Expectations: We are looking for an EPS loss of ($0.11) on revenue of $102.1mm. (Consensus is ($0.07) / $99.1mm). We note that Q1 revenue contains the benefit of about $20.8mm in retro-active fuel tax credits.
· Focus points:
o Clean Energy Fuels remains very much a story stock at this point, and we believe that the story will remain in‐tact following CLNE’s Q113 results, which should show progress in gasoline gallon equivalents delivered and sustained margin per gallon of $0.30 or better.
o Production of the Cummins Westport ISX12 G natural gas engine began on schedule in April.
o Westport (WPRT, NR) has expressed confidence in its sales pipeline of natural gas engines. In the last week in April, Owens Corning in Savanna, Georgia, deployed the new Cummins Westport ISX12 G natural gas engine on one of its South East routes. The trucks will fuel at CLNE’s South Carolina station.
o The US Energy Information Administration’s 2013 Annual Energy Outlook forecasts significant growth in heavy duty natural gas refueling, calling it the “fastest-growing fuel in the transportation sector,” with an average annual growth rate of 14.6% from 2011 to 2040. This represents upside to our forecasts at Dougherty & Co., which only go out to 2017.
· Stock behavior: More widespread adoption of natural gas engines is more of a 2H13 phenomenon, but the ball has started rolling. We believe that some of CLNE’s story remains misunderstood by the street, particularly CLNE’s access to debt capital, its NDAs on shipping routes, and the leverage in its business model. Some investors also remain concerned about dilution from a potential 2013 capital raise. While that remains a possibility, we believe that CLNE’s current options include adding debt and scaling back CapEx. Shares should respond positively to steady quarterly performance progress and/or a debt raise.

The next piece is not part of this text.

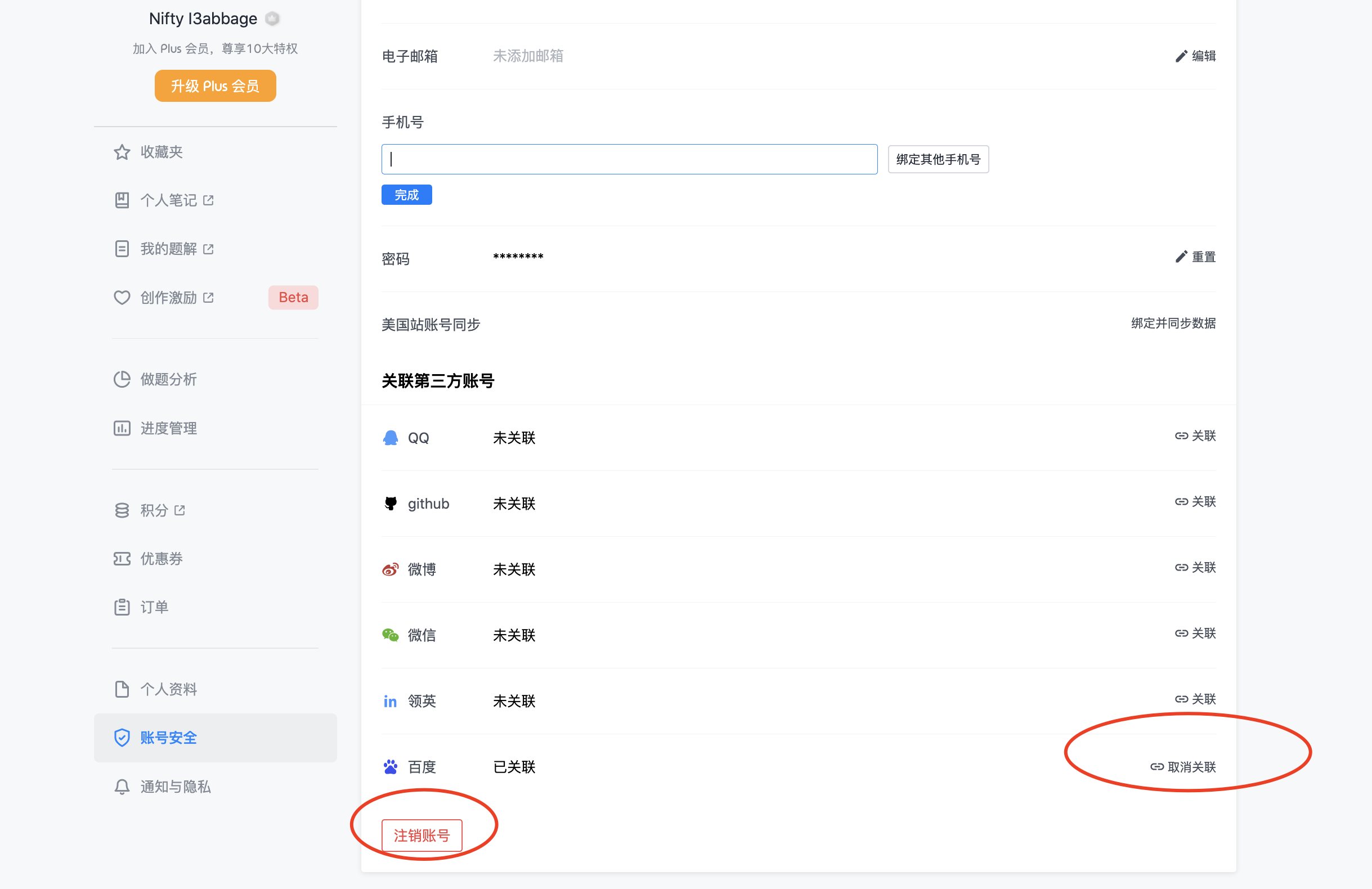Click the 积分 coin stack icon
The image size is (1372, 889).
(122, 510)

One of the key points is this: "some of CLNE’s story remains misunderstood by the street".
I believe that to be a fact. I spent some years in the trucking industry; even more years in marketing, and from what I read most analysts are wide of the mark, as are a great many posters around here.
On the other hand some posters are remarkably well informed and forward thinking, IMO.
The stock market is a tough place if you are impatient, or if you are a control freak. On the other hand it is a wonderful place if your idea of fun is making money and trying to help others do the same.
If CLNE's top line comes in at above 100 mil, that will be a success. Another important figure, though, will be the number of DGE and GGE sold. Q4/12 was 51.7. FY2012 was 194.9. CLNE must continue to increase those numbers. As the article said CLNE is only making about 30 cents/gallon from retail operations, although there is profit generated in other ways, too.